Bien entendu, en défendant la démocratie locale, nous devons apporter une réponse crédible aux accusations de nimbyisme. Alors voilà. L’utilisation des terres doit équilibrer les besoins en nourriture, en logements, en énergie, en infrastructures, en nature et en gestion des inondations. Les communautés sont tout à fait capables de comprendre et de gérer cela lorsqu’elles s’y engagent correctement. Dans le cadre de cet équilibre d’utilisation des sols, les logements abordables – de préférence des logements sociaux – peuvent attirer et attirent effectivement le soutien local. Mais Rayner et Starmer ne veulent pas d’équilibre, ils veulent transférer le pouvoir aux développeurs.

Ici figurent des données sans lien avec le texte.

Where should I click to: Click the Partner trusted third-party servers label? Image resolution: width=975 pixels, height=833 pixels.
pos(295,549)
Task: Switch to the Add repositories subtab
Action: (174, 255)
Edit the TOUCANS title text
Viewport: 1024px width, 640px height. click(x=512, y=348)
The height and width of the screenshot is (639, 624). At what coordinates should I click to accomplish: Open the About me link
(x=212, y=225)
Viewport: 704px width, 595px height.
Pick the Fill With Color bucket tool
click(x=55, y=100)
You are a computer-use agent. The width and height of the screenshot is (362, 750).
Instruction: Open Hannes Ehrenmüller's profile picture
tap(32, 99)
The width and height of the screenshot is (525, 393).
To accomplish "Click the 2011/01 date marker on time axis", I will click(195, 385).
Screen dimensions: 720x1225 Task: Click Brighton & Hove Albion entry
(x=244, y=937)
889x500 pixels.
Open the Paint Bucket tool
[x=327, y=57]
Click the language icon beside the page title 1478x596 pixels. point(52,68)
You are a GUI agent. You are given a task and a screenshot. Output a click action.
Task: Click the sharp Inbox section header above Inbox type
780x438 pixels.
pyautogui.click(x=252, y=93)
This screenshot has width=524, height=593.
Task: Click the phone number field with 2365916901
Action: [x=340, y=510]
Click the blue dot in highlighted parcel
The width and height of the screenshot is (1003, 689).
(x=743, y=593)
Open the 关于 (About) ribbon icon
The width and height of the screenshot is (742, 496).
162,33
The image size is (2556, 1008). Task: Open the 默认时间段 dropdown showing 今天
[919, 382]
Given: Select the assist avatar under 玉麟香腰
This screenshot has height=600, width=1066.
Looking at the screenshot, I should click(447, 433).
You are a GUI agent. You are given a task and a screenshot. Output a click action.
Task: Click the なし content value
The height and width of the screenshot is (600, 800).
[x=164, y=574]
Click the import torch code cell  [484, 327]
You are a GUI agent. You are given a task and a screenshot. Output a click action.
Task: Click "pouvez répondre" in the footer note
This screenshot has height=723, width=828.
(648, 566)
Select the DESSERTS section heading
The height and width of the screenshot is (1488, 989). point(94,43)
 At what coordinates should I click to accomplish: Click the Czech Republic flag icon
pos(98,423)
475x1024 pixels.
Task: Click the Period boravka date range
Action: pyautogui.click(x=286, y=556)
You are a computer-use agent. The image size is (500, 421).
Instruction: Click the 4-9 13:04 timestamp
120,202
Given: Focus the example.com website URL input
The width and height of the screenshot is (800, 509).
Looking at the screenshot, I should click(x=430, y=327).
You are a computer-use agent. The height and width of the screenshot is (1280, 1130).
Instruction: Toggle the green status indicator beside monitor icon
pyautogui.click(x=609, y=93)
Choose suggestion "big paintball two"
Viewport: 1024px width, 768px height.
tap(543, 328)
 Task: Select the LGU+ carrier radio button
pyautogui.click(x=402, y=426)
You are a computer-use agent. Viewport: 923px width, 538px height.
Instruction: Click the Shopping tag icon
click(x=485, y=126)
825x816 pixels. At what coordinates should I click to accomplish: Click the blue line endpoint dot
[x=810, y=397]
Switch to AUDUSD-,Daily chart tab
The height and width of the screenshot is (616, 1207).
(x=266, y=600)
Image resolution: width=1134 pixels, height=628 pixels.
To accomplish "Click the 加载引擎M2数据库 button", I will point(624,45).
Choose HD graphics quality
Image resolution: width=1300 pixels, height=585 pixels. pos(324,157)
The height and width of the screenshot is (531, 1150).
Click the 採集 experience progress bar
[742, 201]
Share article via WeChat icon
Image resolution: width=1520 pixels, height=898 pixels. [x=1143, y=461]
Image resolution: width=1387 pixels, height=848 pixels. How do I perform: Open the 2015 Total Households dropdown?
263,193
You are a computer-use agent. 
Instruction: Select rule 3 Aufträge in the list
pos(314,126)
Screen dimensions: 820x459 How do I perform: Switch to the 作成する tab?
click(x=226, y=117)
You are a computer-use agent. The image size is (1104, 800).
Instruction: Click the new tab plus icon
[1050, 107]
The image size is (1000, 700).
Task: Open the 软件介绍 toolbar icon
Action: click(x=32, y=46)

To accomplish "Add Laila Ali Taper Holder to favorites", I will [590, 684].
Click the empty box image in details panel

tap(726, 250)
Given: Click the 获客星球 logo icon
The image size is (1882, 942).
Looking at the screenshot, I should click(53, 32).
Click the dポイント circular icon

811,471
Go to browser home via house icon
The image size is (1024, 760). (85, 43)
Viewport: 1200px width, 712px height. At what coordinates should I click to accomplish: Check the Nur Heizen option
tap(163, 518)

À l’heure actuelle, le pouvoir de réorganiser le gouvernement local appartient uniquement aux ministres, même s’ils doivent ensuite remettre de l’ordre dans le cadre juridique. Étonnamment, notre constitution n’offre aucune protection à la démocratie locale. Ceci dans le contexte d’un pays doté de l’une des structures de gouvernement local les plus faibles et les plus clairsemées du monde riche et qui n’a cessé de s’affaiblir au fil des décennies. Les voix progressistes n’ont pas été très efficaces pour défendre la démocratie locale. « Penser global, agir local » a du sens pour de nombreux militants locaux qui se battent pour des rivières plus propres, pour de meilleurs services de crèches ou pour des déplacements à pied et à vélo plus sûrs, mais le Parti travailliste national n'a jamais centré cette approche sur la réalisation du changement (même si je le fais). je me demande où est passé le refrain constant de Lisa Nandy sur les villes). Ce serait formidable de voir des voix de gauche tirer la sonnette d’alarme ; La dégradation continue de la démocratie locale empêchera tout changement réel et ouvrira encore plus la porte à l’extrême droite. Ne laissons pas le localisme aux LibDems, aux types Countryside Alliance, ou pire.